Saved entries:
--*--

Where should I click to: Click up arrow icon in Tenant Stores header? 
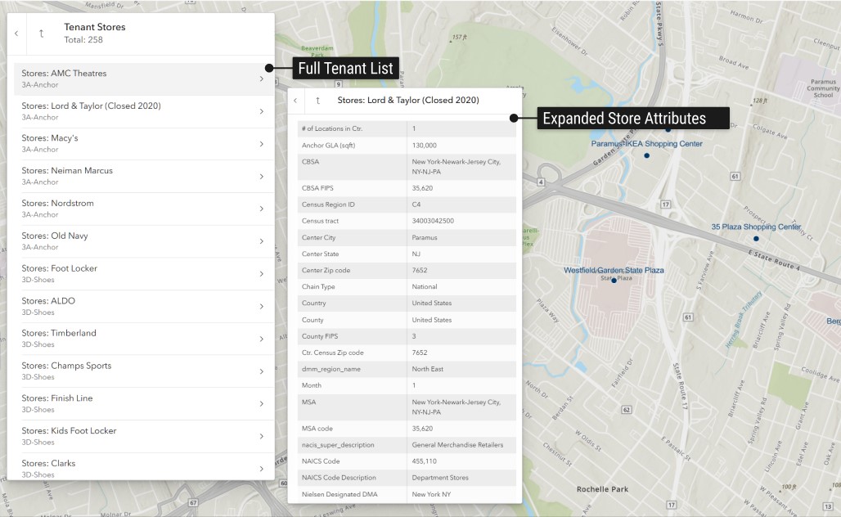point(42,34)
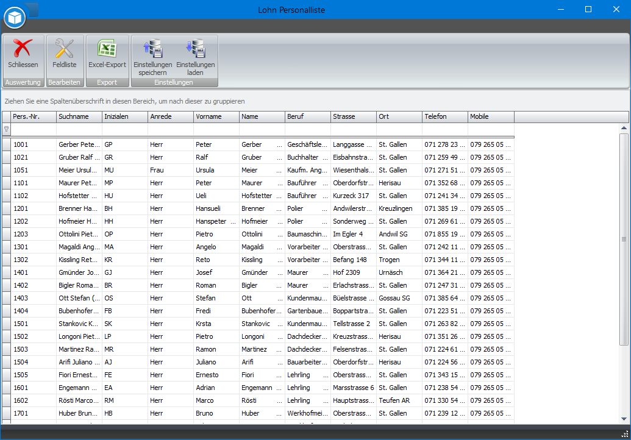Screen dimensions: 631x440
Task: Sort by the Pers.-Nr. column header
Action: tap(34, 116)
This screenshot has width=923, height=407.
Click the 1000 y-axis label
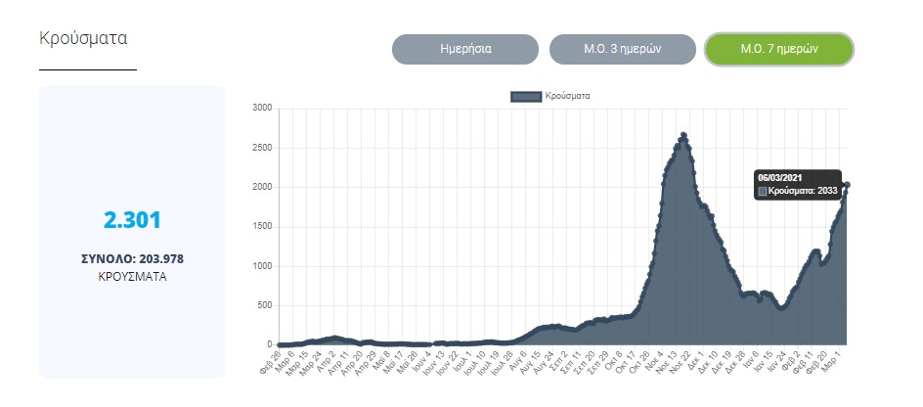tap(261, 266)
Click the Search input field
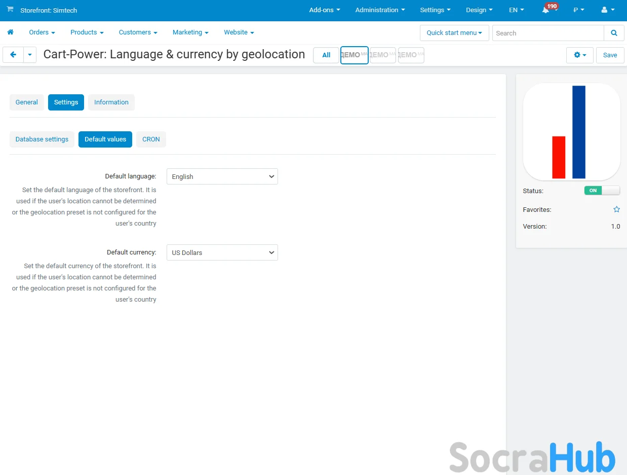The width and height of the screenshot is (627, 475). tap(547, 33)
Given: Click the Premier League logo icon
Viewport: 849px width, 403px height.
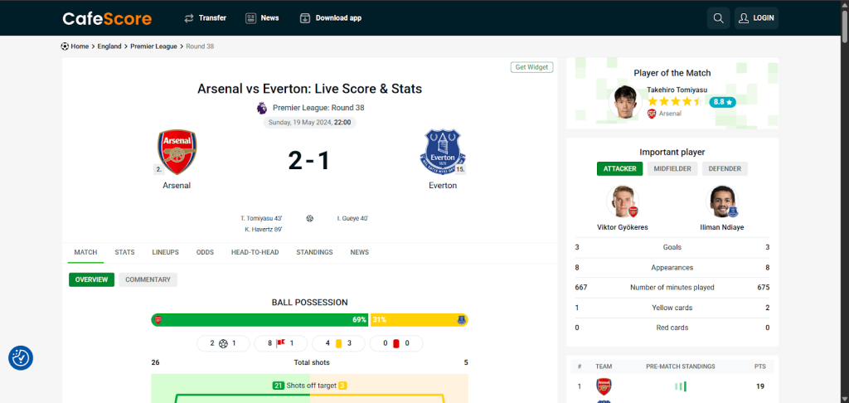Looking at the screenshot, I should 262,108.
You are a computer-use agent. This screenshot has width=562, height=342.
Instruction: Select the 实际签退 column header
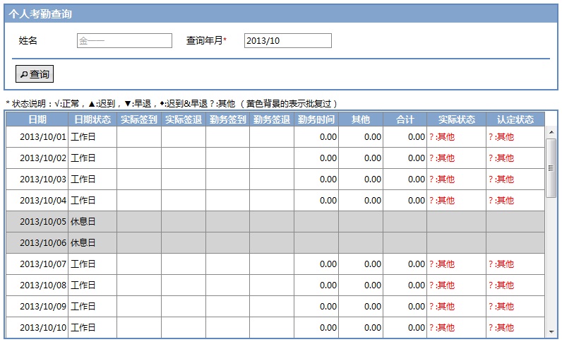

--*--

What is needed is an exact copy of the entries, without any images.

Where should I click to: Click up arrow icon in Tenant Stores header? 
point(42,34)
Screen dimensions: 631x440
Task: Sort by the Pers.-Nr. column header
Action: tap(34, 116)
This screenshot has width=923, height=407.
Click the 1000 y-axis label
tap(261, 266)
Click the Search input field
The width and height of the screenshot is (627, 475). tap(547, 33)
Given: Click the Premier League logo icon
Viewport: 849px width, 403px height.
Looking at the screenshot, I should 262,108.
You are a computer-use agent. This screenshot has width=562, height=342.
Instruction: Select the 实际签退 column header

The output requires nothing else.